Archive for the ‘folksonomy’ Category

Thursday, February 5th, 2009

Random tags for scholars

Someone asked me to come up with a page of truly random tags for an academic project that needed to assess typical tagging. It might prove interesting to other students and scholars doing projects on LibraryThing.

Here’s the page.

It’s an HTML page, not an XML feed or other such format. Techies will scoff, but I’ve been asked for a lot of data like this, particularly from MLS students. The people who can easily parse XML in programming languages are not generally writing graduate school papers.

Labels: folksonomy, tagging

Thursday, August 23rd, 2007

Tag Mirror: See your books the way others do

UPDATE: I’m really enjoying the Talk discussion of this feature. Also, at this point it’s better to talk about the feature than to use it. Everyone using it at once has the server that handles it taxed rather seriously!

A major publisher recently asked us to show them a tag cloud of their books. It took a mental flip, but only a few lines of code to adapt this for individual use.

The result is Tag Mirror, available from your and everyone’s profile—here’s mine (and Abby‘s, Altay‘s, Giovanni‘s and Casey‘s*). If you’re signed in, here’s yours. (Please note: It takes serious processing power to analyze 22 million tags. Everyone is going to hit it at once, so be patient.)

Tag Mirror “holds a mirror” up to your books and to you. Instead of showing what you think about your books—what a regular tag cloud shows—it shows you what others think of them, in effect using LibraryThing’s twenty-two million tags to organize and surface interesting topics from within your own collection.** As with other tag clouds, size equals importance. When you click on a tag, you get a relevancy-ranked list of books tagged that way.

I can’t decide if it’s just the sort of cherry-on-top feature that makes LibraryThing unique or if it’s something genuinely new and interesting. I think it might be the latter. As Altay put it, it’s the sort of idea that seems obvious in retrospect.

I didn’t know I was interested in gender studies.

Here’s a for-example.
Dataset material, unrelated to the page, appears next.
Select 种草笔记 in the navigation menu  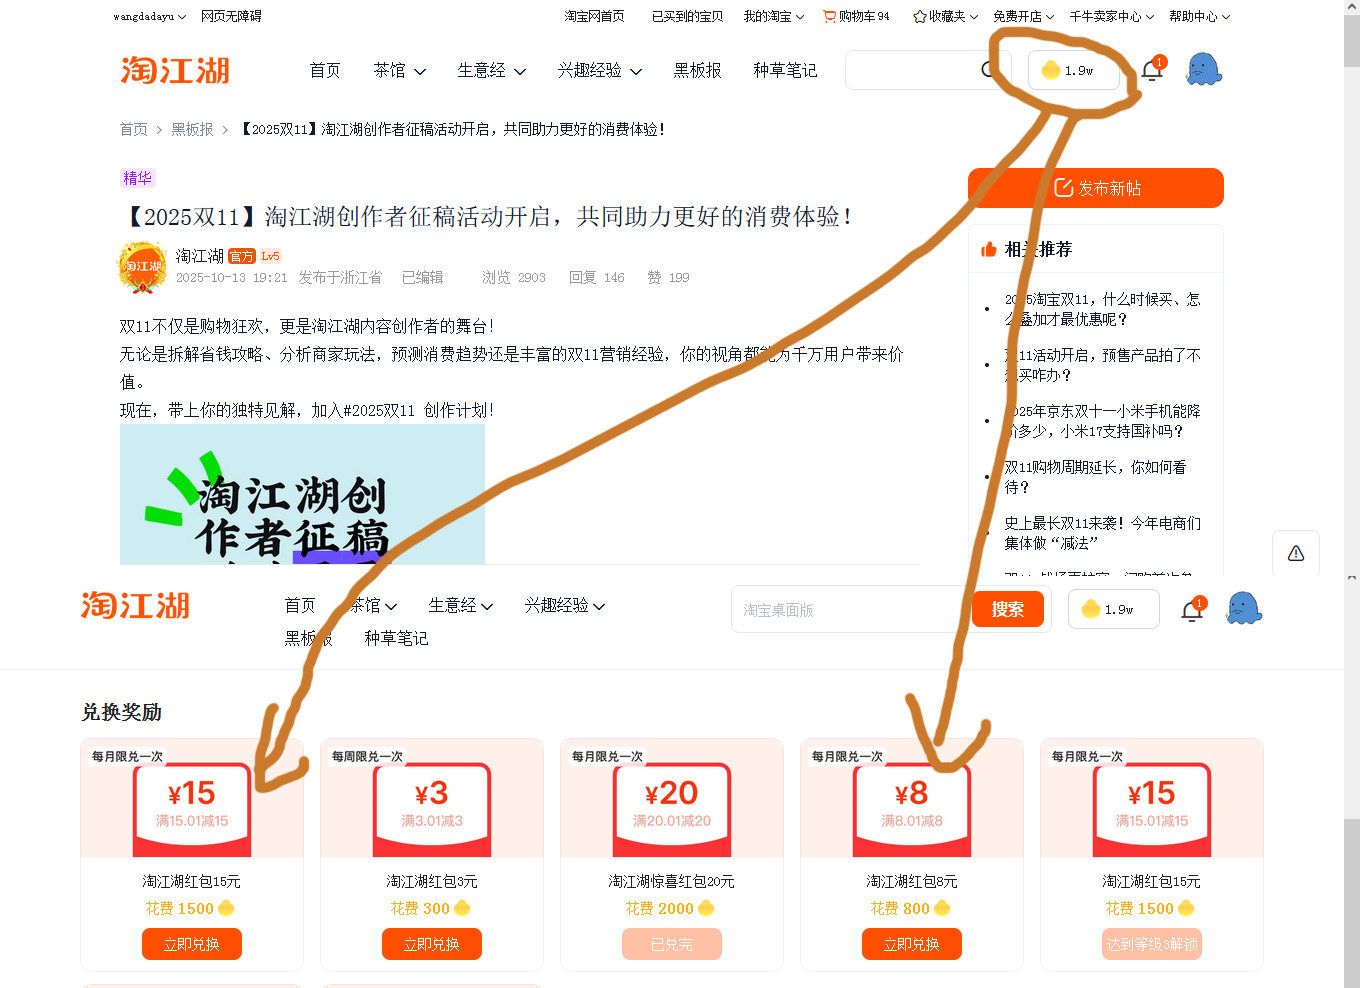click(784, 70)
I don’t use the tags gender studies, patristics or theory. They’re just not terms I use. To some extent, that reflects who I am. But I have a fair number of books that, to others, fall under those categories. It’s interesting to slice my books up in an alien way—to see them through other eyes. Maybe I’m more interested in gender studies than I thought.

More concretely, I do use the tag “alternate history,” but browsing my tag mirror page called up some alternate histories that I hadn’t tagged that way—useful stuff.***

Finally, Tag Mirror gives everyone a tag cloud, even those who don’t bother to tag anything. It seems almost unfair.
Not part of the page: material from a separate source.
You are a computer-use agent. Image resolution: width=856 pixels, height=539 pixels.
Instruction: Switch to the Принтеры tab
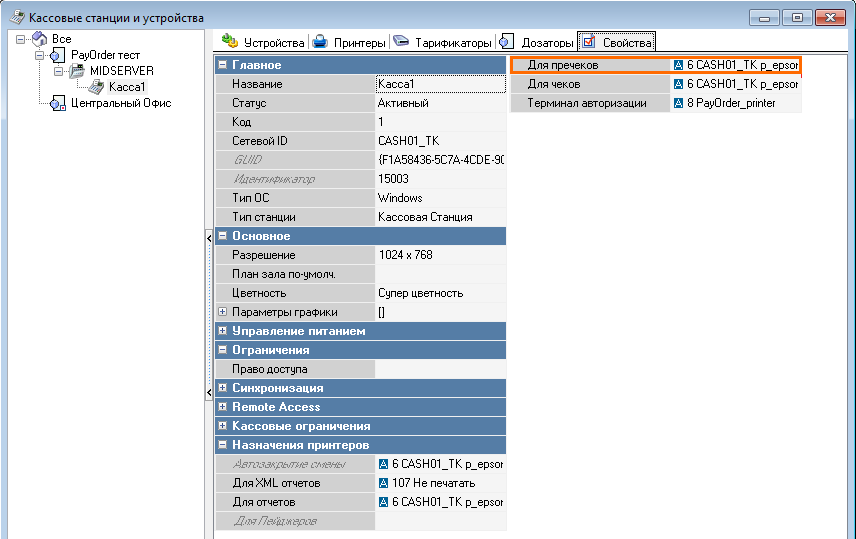[x=348, y=43]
As our recent discussion of what tagging does to knowledge brought out so well, tagging is a complex mixture of private purpose and public good. I agree with those who say that we tag best when we tag for ourselves. But when everyone does that, a rich web of meaning is created.

I’ve done my best to push tagging in some new directions, trying subjects and tags together statistically, making book recommendations based on tag patterns, and with the tagmash feature. You can add Tag Mirror to that list. Little things. But they keep getting more interesting.

UPDATE: It’s 4:30am and, of course, I couldn’t finish blogging it before someone else started a thread about it (“Just noticed this on my profile”). Come talk about it.


*Casey has a surprising number of cookbooks! He’s coming up here in a few weeks—it’ll be the first time any of us have actually met him. We usually just order pizza. I think that plan’s changed.
**It doesn’t actually exclude your own tags. They still have an effect.
***It also brought up Howard Zinn’s People’s History of the United States. People tag unexpectedly, if humorously.